Brief 1:
Using the passage on feedback cycles, decide whether each statement below agrees with it: (a) Deming eventually replaced the "check" step with "study." (b) The author recommends one-month iterations. (c) PDCA cycles have been observed in hospitals. Answer yes or no for each, quoting the words from the passage that settle it.
Brief 2:
According to the passage on feedback cycles, why shouldn't the PDCA cycle seem foreign? Answer in one to three sentences.

Source passage:
Content starts

This topic is really about short feedback cycles. You want to learn stuff as quickly as possible, try something, decide if it worked, and go again. Lean describes something called the Plan Do Check Act or PDCA cycle. Dr. Deming made it popular, but it is really just an extension of the Scientific Method. In the Scientific Method you hypothesize, experiment, and evaluate.
We go through this cycle each iteration. For us an iteration is typically a week, but it can really be any short period of time. I have done 1 month, 2 week, and 1 week iterations. 1 month was a bit longer than I recommend, but depending on the project, it may be the right length.
A team will plan their work for the iteration, do the work, check the work (Deming switched to Study instead of check after a while), and finally take action based on what we learned in the check step. In terms we use, we have planning, then the work starts, we have a retrospective to learn what went well, what didn’t go well, and what we want to try, and then finally we make changes that we think will make improvements. Then we repeat.
The idea is we are always learning. Always improving.
We do these PDCA cycles without even thinking of it. We do it when we drive. You plan a route, start driving, decide if the route is the best for getting to the destination, and make changes if needed. We do it when we write. We do an outline, start writing, assess and make changes, and iterate. Think about it. We do this kind of thing a lot. We tend to have very short cycles in our iterations when they have to do with personal things. It happens naturally when practicing an instrument, when having discussions, and even when writing a blog. Researchers use these methods and they have been seen in manufacturing, hospitals, and construction. It’s not new and it shouldn’t seem foreign to us.
Whether your iteration is a day, week, or 6.5 hours, the important part is that you’re allowing for short feedback loops where you are looking at the work, deciding what to do, complete the work, study how it went, and then make improvements. If you get used to this routine, your work will naturally begin to add quality, innovation, and you will be able to respond to the needs of the business much more quickly.

Content ends

Data records

Content starts

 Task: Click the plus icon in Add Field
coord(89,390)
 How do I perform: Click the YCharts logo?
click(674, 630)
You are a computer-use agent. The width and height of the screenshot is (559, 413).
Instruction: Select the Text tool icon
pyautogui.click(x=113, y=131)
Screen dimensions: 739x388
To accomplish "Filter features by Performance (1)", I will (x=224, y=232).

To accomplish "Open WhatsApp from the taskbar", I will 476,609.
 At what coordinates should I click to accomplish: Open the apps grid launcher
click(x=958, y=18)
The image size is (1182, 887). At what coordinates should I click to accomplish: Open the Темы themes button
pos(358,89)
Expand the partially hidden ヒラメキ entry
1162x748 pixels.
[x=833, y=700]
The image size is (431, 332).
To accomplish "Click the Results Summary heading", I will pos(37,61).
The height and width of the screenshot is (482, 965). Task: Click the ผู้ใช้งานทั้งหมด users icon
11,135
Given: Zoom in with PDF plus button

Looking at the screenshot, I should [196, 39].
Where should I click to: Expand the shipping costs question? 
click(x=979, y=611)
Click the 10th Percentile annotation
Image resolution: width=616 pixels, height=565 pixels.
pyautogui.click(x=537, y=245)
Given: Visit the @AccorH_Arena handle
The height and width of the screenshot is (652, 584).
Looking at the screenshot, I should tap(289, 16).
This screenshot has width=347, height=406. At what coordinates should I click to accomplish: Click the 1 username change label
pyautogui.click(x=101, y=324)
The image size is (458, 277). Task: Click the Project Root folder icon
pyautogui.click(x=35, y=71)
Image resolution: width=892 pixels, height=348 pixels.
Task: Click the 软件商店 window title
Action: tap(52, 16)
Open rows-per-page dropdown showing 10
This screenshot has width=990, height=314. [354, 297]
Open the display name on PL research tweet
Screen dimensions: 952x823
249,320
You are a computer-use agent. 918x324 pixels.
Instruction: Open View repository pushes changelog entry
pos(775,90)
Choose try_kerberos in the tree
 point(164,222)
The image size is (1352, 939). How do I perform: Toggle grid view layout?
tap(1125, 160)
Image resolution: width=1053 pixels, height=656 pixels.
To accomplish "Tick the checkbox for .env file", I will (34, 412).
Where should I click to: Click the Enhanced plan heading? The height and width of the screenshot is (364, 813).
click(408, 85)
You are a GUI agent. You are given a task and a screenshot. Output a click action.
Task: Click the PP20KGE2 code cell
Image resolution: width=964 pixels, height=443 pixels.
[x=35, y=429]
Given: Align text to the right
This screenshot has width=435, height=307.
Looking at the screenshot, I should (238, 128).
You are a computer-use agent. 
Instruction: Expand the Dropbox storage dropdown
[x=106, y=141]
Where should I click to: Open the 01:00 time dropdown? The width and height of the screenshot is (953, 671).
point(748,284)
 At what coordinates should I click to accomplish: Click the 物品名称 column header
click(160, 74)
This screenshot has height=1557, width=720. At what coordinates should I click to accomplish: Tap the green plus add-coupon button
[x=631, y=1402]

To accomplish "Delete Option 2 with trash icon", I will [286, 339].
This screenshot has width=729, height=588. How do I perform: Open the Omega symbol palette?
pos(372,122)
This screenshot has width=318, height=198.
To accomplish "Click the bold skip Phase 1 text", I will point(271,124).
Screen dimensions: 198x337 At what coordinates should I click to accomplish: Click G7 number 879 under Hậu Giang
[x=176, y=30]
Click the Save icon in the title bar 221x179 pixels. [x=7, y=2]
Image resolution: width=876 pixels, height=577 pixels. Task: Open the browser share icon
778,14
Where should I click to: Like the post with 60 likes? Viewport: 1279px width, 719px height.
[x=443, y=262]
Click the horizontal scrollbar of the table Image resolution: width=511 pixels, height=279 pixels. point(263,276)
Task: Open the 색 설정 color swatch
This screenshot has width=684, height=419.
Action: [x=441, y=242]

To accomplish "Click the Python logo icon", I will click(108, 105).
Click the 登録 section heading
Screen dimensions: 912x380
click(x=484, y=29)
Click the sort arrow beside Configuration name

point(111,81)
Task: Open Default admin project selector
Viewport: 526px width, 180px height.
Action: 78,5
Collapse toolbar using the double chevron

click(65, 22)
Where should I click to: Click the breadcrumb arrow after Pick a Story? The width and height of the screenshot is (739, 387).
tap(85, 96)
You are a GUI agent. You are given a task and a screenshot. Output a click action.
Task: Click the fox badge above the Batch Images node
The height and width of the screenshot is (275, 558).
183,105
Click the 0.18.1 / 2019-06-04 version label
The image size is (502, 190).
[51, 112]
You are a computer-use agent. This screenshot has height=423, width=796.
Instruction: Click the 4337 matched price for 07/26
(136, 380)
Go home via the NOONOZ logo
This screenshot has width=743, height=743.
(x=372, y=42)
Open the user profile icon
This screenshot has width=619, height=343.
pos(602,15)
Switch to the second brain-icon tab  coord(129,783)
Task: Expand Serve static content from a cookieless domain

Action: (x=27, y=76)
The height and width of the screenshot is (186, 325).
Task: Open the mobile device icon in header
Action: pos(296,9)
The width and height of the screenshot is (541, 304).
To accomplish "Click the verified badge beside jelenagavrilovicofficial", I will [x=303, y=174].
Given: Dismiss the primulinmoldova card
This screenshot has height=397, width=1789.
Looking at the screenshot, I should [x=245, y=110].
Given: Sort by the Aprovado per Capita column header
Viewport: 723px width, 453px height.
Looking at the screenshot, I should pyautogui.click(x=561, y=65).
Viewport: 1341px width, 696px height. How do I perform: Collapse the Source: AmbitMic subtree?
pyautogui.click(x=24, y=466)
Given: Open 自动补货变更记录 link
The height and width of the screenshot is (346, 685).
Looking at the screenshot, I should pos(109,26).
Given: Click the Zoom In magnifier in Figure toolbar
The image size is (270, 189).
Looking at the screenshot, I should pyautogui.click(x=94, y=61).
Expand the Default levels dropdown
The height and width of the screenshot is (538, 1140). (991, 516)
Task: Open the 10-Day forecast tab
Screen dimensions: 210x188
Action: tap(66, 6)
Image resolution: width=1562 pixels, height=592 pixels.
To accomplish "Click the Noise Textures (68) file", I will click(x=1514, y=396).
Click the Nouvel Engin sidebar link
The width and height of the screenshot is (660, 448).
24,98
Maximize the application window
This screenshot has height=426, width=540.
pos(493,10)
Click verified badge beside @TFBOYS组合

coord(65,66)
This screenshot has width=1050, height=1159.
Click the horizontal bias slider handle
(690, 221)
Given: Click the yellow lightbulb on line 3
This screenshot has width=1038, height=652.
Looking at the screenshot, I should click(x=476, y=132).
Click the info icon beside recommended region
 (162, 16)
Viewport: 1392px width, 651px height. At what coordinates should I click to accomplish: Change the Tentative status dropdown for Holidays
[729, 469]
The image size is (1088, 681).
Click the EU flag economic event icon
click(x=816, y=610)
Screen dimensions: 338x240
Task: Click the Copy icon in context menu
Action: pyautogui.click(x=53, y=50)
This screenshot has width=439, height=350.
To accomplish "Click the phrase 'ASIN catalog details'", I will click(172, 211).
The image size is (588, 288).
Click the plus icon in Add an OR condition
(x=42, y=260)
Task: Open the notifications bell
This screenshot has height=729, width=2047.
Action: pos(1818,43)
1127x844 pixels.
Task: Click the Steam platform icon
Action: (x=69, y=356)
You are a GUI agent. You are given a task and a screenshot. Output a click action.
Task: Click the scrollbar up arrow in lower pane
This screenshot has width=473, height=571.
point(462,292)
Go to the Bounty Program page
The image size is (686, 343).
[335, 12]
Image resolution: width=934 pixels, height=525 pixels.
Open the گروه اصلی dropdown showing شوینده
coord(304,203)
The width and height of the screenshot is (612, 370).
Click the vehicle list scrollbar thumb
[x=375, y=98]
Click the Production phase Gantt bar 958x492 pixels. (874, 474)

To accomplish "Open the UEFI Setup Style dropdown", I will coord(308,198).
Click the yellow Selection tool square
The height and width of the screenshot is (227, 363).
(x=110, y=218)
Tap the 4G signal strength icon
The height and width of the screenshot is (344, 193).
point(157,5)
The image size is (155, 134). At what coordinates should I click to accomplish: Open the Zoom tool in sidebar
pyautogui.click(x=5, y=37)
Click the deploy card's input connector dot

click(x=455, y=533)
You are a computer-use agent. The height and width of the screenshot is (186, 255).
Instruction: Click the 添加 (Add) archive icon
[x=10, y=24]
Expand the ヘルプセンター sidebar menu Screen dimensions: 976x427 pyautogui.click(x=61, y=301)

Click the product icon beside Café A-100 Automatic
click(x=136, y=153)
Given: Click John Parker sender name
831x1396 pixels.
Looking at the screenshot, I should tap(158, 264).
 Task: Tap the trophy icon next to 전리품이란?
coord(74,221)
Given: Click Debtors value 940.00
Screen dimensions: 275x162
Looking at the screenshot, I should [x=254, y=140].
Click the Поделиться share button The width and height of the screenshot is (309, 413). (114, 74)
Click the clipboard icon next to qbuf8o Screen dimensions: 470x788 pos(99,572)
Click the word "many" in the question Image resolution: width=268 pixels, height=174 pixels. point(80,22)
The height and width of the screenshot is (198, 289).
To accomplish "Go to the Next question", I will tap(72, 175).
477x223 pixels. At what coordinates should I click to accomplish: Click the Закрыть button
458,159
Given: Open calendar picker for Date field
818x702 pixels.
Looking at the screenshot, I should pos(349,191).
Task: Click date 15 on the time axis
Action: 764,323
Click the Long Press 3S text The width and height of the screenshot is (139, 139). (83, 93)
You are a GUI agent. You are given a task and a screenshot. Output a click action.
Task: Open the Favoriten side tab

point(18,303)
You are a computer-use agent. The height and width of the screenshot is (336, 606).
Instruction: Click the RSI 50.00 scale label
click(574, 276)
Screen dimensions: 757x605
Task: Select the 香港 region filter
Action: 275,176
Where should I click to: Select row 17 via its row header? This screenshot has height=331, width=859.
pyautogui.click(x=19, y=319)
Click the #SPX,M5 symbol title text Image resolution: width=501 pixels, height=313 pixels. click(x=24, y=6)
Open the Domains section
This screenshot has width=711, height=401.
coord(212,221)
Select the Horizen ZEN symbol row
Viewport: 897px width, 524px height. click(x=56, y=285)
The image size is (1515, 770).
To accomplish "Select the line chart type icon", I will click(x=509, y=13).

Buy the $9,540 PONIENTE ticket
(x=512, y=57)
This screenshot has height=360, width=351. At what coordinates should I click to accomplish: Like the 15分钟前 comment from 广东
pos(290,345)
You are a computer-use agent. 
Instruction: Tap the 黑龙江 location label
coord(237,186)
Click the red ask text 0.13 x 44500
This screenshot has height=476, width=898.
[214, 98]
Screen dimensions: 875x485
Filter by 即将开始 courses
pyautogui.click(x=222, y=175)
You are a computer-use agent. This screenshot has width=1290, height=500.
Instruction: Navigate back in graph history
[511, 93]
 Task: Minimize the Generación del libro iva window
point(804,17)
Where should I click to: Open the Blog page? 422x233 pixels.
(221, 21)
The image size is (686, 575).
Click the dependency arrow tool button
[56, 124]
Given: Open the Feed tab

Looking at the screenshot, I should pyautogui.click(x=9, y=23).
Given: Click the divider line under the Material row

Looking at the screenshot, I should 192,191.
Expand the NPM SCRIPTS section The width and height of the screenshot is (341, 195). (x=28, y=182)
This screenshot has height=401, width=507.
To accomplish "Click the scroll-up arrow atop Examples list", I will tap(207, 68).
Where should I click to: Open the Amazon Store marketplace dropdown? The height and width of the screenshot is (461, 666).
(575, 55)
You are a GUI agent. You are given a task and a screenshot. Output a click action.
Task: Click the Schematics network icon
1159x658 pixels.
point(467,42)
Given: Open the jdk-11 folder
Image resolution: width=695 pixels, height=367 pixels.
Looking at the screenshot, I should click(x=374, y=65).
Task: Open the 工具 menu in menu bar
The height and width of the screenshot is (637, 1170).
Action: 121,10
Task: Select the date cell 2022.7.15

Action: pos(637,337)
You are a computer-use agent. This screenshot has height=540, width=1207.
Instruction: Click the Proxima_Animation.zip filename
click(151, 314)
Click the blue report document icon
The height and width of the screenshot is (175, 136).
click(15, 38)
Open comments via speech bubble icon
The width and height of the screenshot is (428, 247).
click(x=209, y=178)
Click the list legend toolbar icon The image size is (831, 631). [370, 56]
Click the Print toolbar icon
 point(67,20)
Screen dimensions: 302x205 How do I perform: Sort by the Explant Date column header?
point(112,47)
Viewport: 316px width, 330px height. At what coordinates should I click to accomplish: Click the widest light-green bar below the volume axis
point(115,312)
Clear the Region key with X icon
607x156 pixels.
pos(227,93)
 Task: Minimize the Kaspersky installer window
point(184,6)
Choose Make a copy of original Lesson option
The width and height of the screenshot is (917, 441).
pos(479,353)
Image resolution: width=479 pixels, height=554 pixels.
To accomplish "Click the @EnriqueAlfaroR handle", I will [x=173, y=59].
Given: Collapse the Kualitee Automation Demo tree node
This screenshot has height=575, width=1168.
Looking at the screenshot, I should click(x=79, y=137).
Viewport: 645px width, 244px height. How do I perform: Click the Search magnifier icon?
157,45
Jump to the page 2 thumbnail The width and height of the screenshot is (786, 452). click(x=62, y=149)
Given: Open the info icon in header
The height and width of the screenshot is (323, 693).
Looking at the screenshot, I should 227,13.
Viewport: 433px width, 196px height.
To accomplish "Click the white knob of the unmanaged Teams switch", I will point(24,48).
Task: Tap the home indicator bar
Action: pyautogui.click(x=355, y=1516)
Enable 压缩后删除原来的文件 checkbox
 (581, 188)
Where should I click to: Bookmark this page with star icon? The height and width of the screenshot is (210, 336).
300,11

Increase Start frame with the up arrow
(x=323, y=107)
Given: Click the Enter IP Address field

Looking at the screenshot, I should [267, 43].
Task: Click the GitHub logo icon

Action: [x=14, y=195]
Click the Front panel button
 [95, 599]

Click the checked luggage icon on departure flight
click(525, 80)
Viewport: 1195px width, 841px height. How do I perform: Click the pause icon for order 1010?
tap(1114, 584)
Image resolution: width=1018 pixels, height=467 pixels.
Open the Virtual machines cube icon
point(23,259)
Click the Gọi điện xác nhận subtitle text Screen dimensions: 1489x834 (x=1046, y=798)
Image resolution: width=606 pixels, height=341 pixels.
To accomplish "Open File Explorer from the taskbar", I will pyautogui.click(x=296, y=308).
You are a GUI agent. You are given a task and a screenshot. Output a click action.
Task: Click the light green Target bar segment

Content ends

Final answer 1:
(a) Yes: "Deming switched to Study instead of check after a while."
(b) No: "1 month was a bit longer than I recommend."
(c) Yes: "they have been seen in manufacturing, hospitals, and construction."

Final answer 2:
People already run these cycles without thinking about it, for example when driving, writing, practicing an instrument, or having discussions. The cycle is also not new, since researchers use it and it appears in manufacturing, hospitals, and construction.